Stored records
★ ★ ★

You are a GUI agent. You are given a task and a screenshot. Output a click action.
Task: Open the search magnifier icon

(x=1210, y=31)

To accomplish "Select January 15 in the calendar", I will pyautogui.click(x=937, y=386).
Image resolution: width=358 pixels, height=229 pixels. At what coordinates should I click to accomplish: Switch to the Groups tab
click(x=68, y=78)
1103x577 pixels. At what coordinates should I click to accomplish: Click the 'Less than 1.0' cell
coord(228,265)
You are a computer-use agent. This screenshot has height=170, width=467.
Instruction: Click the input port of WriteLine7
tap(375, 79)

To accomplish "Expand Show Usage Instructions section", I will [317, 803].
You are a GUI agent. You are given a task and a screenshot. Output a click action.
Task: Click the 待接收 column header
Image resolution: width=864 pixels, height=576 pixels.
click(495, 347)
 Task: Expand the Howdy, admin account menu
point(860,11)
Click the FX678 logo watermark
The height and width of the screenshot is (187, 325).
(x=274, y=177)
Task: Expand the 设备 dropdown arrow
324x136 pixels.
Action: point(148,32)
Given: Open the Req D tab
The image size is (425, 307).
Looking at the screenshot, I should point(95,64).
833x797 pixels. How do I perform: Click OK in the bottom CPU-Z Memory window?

★ ★ ★

◆ **TASK**
Write out exactly the lines from the line holding "Task: Expand the Howdy, admin account menu" through the last line of the data, and nothing besides those lines.

◆ **COMPLETED TASK**
 Task: Expand the Howdy, admin account menu
point(860,11)
Click the FX678 logo watermark
The height and width of the screenshot is (187, 325).
(x=274, y=177)
Task: Expand the 设备 dropdown arrow
324x136 pixels.
Action: point(148,32)
Given: Open the Req D tab
The image size is (425, 307).
Looking at the screenshot, I should point(95,64).
833x797 pixels. How do I perform: Click OK in the bottom CPU-Z Memory window?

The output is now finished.